A vitamina C é muito instável. O armazenamento prolongado dos alimentos e as altas temperaturas durante o cozimento destroem a vitamina. Frutas e vegetais importados de outros continentes não são uma boa escolha. É importante que as frutas tenham tido tempo para amadurecer em condições naturais e num ambiente natural. Para isso, é muito útil conhecer os seguintes números, para responder a si mesmo se está a fornecer vitamina C suficiente ao seu próprio corpo ou não. No entanto, os números devem ser vistos com cautela, especialmente se as frutas não vêm do próprio jardim.

Fontes de vitamina C são, por exemplo, as cerejas acerola (1300-1700 mg em 100 g), roseira-brava (cerca de 1200 mg em 100 g), espinheiro-marítimo (200-800 mg em 100 g), groselhas pretas (150-200 mg em 100 g), morangos (50-80 mg em 100 g), limões (cerca de 50 mg em 100 g), laranjas (cerca de 50 mg em 100 g), framboesas (25 mg em 100 g), mirtilos (cerca de 20 mg em 100 g), maçãs (cerca de 5 mg em 100 g), peras (cerca de 5 mg em 100 g), salsa (160 mg em 100 g), agrião (cerca de 40 mg em 100 g), couve-galega (100-150 mg em 100 g), couve-de-bruxelas (cerca de 100 mg em 100 g), pimento (cerca de 100 mg em 100 g), brócolos (cerca de 90 mg em 100 g), espinafre (cerca de 60 mg em 100 g), alface (cerca de 50 mg em 100 g), batatas (cerca de 20 mg em 100 g), tomates (12-20 mg em 100 g), cenouras (cerca de 6 mg em 100 g).
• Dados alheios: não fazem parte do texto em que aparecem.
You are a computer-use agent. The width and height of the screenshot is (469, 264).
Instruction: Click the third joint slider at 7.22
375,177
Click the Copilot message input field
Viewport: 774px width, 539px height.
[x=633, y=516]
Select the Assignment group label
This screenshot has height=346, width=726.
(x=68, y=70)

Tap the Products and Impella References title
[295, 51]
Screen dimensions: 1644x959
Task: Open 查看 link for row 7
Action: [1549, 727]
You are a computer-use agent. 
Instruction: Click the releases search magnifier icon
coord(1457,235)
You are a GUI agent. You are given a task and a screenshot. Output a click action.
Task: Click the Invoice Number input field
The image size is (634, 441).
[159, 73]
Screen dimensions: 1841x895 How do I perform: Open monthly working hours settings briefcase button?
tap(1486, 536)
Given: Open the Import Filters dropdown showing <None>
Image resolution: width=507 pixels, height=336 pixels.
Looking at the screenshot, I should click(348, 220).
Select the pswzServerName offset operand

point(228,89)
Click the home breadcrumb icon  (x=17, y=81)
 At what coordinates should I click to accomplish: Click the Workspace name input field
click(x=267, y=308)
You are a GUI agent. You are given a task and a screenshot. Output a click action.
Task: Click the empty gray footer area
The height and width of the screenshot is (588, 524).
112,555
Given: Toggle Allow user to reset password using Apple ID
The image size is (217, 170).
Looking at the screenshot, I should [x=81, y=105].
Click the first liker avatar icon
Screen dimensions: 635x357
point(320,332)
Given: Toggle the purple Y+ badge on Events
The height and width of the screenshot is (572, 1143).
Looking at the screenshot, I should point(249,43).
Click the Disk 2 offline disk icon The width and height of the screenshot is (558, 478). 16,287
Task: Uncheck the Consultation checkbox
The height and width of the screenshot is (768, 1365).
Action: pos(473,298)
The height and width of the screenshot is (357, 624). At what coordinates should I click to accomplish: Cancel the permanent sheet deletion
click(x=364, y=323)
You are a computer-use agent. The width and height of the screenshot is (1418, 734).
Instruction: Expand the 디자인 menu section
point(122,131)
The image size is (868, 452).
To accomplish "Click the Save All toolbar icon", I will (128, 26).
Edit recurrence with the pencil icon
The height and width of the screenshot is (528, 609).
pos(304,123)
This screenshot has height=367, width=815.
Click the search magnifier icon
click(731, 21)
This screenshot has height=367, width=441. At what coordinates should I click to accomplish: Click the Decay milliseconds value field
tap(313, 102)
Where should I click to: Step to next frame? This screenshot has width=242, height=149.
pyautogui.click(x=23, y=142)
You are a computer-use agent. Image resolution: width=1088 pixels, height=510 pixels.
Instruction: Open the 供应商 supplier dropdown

A vitamina C é importante para o funcionamento do sistema imunitário, previne o aparecimento de doenças infeciosas e, no caso de uma doença infeciosa já em curso, a vitamina C encurta o curso da doença. É um importante antioxidante e protege contra os radicais livres. Aumenta o processamento de ferro no corpo, é indispensável para a produção de colagénio, ajuda contra a fadiga, melhora a capacidade de concentração, ajuda na desintoxicação, na queima de gordura e muito mais.

A vitamina C e o colagénio são fortes aliados

O colagénio, como todas as proteínas, é formado por aminoácidos. Por outro lado, não é como as outras proteínas. Para a formação do colagénio é necessária uma disposição específica e também uma proporção especial de aminoácidos. Nisto domina a glicina (com a maior proporção), além disso a prolina com uma grande proporção e a lisina com os seus derivados hidroxiprolina e hidroxilisina. É aqui que a vitamina C entra em jogo, com cuja participação ocorre a hidroxilação dos dois aminoácidos. Por isso, uma deficiência de vitamina C bloqueia a síntese do colagénio. Quanto mais tempo esta deficiência persistir, mais se fazem sentir os efeitos num envelhecimento mais rápido, perda de firmeza da pele, queda de dentes, varizes, hemorragias e pior cicatrização de feridas.

Sem vitamina C não se forma colagénio. O colagénio é uma proteína de imensa importância. A vitamina C não é a única condição para a formação de colagénio, mas mesmo que todas as outras condições estejam preenchidas e falte vitamina C, também faltará novo colagénio.